Task directions >>
Go line by line through the listing below and copy those that hold "computer".

━━━━━━━━━━━━━━━━

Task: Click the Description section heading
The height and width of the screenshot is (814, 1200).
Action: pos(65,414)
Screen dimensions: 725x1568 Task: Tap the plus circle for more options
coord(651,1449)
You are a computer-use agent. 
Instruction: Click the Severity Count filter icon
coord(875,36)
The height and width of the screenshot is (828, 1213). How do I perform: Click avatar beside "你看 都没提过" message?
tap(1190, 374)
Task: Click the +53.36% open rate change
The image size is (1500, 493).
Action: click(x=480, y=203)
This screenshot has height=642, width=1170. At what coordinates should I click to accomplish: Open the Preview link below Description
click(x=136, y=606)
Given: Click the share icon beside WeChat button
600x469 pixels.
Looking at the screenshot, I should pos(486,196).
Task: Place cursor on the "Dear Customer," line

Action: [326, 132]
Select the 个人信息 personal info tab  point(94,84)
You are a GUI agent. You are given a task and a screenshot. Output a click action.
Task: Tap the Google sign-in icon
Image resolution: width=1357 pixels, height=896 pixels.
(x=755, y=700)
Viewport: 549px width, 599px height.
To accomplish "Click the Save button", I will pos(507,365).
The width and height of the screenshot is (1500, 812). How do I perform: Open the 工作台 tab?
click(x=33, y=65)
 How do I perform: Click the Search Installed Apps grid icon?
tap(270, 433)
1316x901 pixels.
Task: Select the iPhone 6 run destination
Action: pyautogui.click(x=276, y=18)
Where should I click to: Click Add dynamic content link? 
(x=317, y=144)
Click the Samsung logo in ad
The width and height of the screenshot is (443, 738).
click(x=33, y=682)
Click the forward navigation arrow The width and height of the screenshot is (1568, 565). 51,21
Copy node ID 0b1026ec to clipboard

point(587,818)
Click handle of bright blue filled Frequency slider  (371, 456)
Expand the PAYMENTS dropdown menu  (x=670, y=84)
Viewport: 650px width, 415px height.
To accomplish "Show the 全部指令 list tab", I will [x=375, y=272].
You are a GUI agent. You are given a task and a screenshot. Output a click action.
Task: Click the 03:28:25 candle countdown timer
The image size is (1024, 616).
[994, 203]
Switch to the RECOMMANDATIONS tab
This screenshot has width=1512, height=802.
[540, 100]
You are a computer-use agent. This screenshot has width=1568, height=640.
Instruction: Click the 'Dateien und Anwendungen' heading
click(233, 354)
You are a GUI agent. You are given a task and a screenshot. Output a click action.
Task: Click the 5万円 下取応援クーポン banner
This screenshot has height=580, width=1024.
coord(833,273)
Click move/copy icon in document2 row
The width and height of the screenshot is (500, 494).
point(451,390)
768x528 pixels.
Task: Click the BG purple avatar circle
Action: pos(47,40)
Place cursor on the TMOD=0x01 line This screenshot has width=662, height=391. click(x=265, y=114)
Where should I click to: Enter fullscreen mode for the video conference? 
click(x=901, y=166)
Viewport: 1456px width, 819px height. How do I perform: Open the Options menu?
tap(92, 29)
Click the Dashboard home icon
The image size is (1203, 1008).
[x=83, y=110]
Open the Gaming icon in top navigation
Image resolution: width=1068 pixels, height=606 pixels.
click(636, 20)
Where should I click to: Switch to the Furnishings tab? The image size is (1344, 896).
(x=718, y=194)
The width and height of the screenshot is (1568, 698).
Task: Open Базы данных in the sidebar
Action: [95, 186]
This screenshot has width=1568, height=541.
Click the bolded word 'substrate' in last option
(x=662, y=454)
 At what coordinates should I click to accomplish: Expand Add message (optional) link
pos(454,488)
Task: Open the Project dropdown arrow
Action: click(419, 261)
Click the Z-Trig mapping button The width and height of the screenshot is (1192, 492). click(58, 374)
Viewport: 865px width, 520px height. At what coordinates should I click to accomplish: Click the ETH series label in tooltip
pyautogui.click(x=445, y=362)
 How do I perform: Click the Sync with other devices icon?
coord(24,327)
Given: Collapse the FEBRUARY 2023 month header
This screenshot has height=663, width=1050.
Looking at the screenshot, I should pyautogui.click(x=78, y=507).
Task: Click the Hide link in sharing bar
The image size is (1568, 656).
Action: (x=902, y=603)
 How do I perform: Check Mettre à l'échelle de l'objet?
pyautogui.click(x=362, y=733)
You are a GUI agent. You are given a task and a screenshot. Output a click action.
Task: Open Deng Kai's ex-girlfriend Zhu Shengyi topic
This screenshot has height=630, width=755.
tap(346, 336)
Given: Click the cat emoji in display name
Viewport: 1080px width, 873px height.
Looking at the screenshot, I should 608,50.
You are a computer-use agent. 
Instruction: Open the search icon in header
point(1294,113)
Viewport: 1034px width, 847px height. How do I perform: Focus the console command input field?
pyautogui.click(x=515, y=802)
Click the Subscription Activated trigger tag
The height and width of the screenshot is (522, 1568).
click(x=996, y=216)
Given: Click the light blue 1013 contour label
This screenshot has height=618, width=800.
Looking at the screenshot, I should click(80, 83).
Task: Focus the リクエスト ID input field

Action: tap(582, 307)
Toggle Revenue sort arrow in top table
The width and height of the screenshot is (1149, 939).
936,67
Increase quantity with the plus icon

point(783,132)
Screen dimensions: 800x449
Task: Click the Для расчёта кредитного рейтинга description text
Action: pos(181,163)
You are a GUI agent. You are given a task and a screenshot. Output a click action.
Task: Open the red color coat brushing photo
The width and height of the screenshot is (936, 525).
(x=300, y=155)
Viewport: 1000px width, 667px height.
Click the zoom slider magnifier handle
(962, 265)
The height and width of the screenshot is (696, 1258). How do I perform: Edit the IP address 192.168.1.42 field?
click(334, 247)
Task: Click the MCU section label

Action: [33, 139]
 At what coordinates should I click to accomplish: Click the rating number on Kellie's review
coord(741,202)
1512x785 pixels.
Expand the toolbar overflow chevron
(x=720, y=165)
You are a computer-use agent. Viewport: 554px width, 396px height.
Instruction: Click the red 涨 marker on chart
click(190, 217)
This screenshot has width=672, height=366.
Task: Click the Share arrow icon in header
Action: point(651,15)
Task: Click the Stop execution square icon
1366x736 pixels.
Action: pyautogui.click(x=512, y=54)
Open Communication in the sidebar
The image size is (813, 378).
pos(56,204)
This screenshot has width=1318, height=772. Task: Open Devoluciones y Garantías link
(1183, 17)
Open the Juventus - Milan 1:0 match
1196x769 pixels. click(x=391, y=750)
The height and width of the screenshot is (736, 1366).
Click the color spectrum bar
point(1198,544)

━━━━━━━━━━━━━━━━

Task answer >>
You are a computer-use agent. 
You are a computer-use agent. This screenshot has width=1568, height=640.
You are a computer-use agent. 
You are a computer-use agent. Viewport: 554px width, 396px height.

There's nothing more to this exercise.